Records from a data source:
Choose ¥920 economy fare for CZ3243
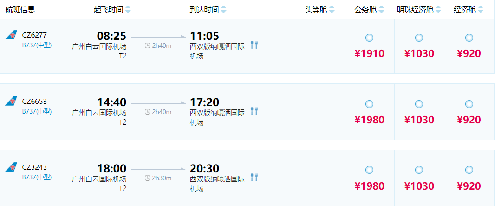 coord(469,170)
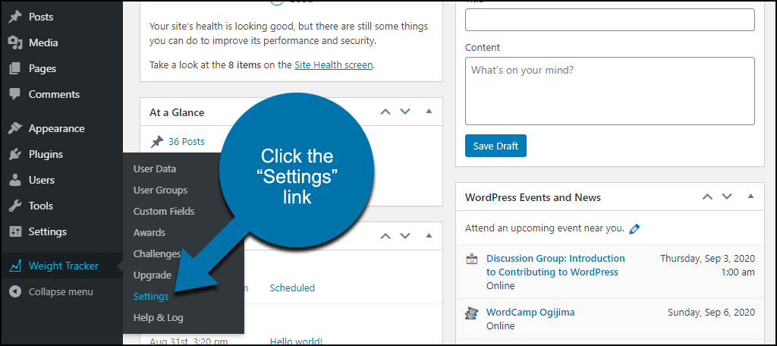Viewport: 777px width, 346px height.
Task: Toggle the At a Glance panel triangle
Action: pyautogui.click(x=429, y=112)
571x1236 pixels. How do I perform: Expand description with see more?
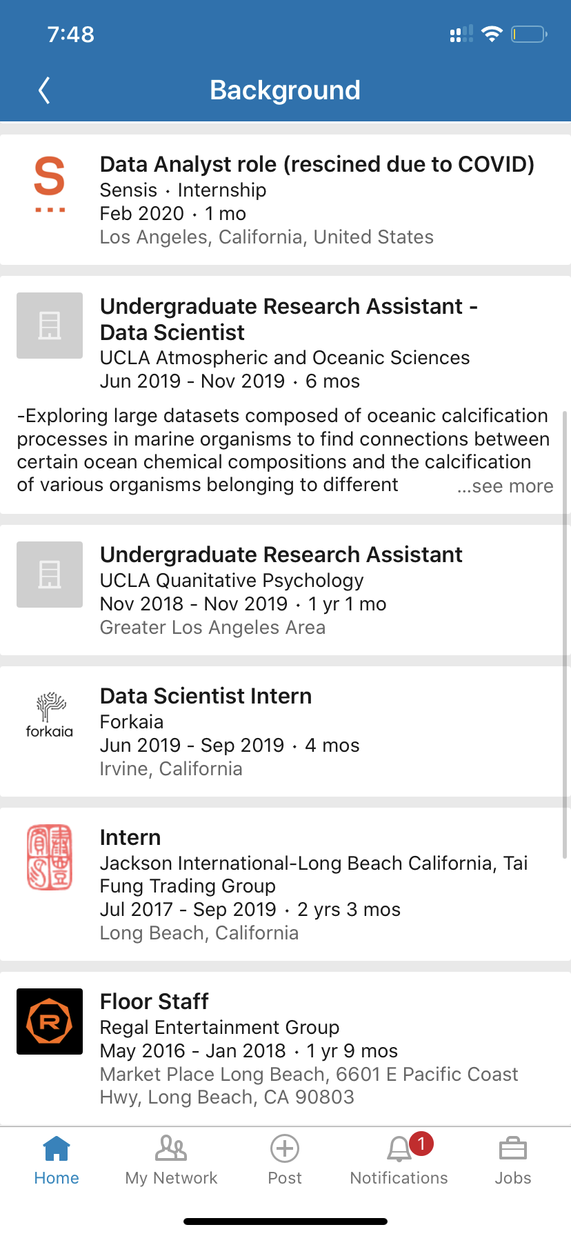pos(505,486)
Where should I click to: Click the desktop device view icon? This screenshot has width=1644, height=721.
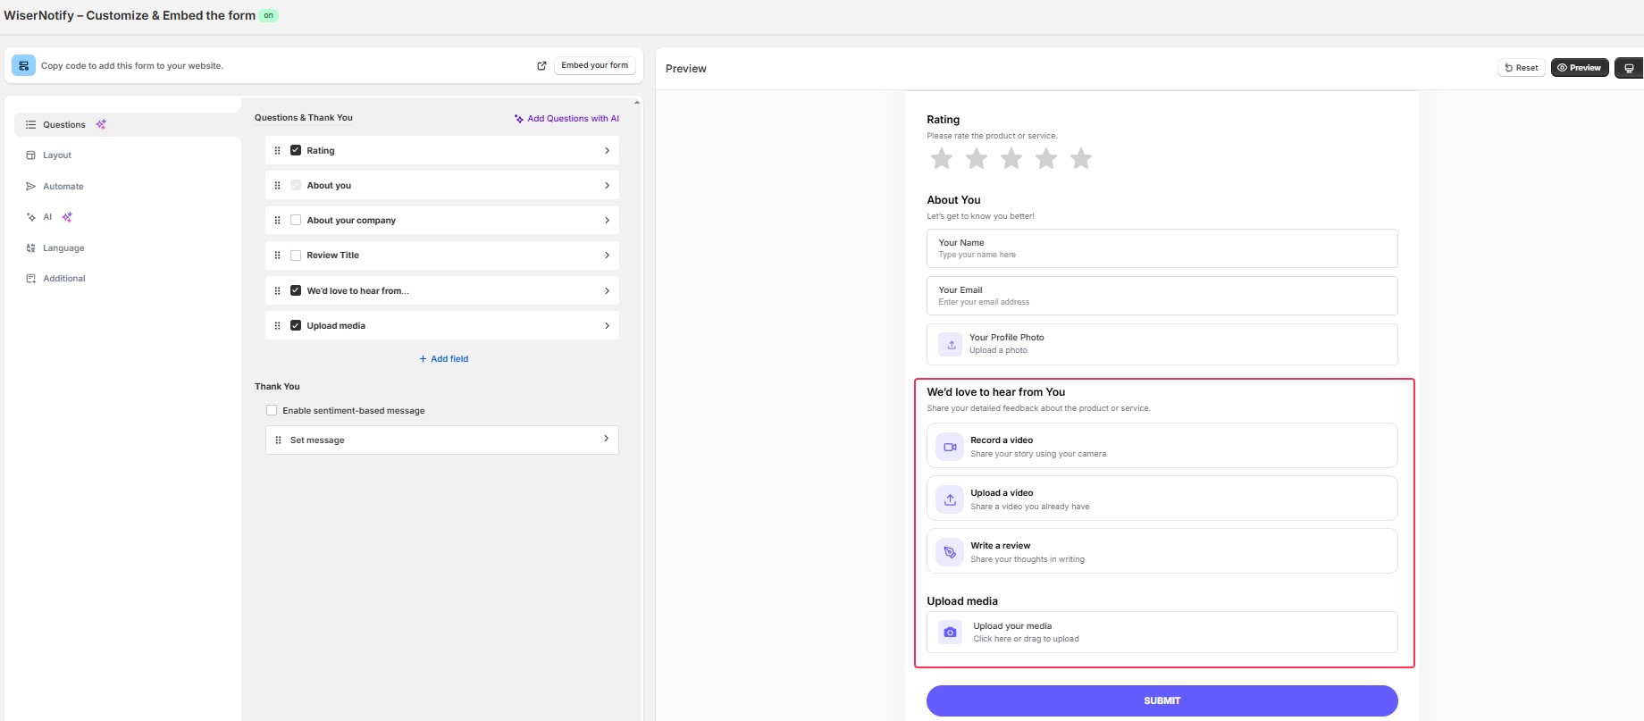[x=1629, y=68]
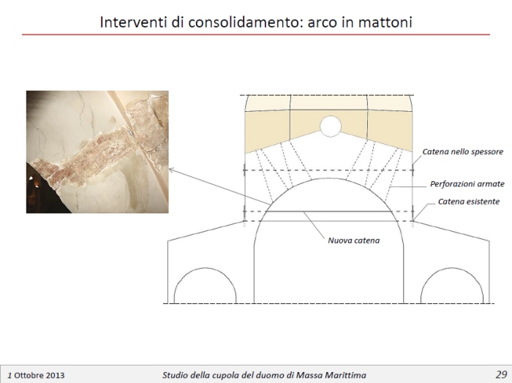The width and height of the screenshot is (512, 383).
Task: Select the brick arch photograph
Action: tap(97, 151)
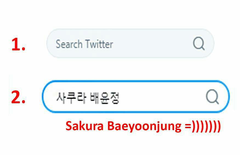
Task: Click the word "Search" in the grey search bar
Action: (69, 44)
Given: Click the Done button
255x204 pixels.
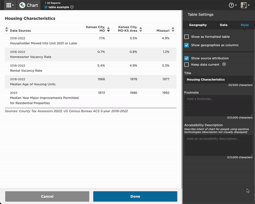Looking at the screenshot, I should [135, 196].
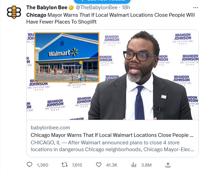The width and height of the screenshot is (204, 172).
Task: Open tweet analytics bar chart icon
Action: (x=134, y=165)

* Task item *
Every last line above must be reproduced as written, and no pictures belong in the copy.

* Expected answer *
Choose ¥920 economy fare for CZ3243
 coord(469,170)
Viewport: 777px width, 346px height.
Task: Toggle the At a Glance panel triangle
Action: pyautogui.click(x=429, y=112)
571x1236 pixels. How do I perform: Expand description with see more?
pos(505,486)
Where should I click to: Click the desktop device view icon? This screenshot has width=1644, height=721.
[x=1629, y=68]
The width and height of the screenshot is (512, 383).
Task: Select the brick arch photograph
Action: tap(97, 151)
Task: Click the word "Search" in the grey search bar
Action: (69, 44)
Given: Click the Done button
255x204 pixels.
Looking at the screenshot, I should [135, 196].
The width and height of the screenshot is (204, 172).
Task: Open tweet analytics bar chart icon
Action: (x=134, y=165)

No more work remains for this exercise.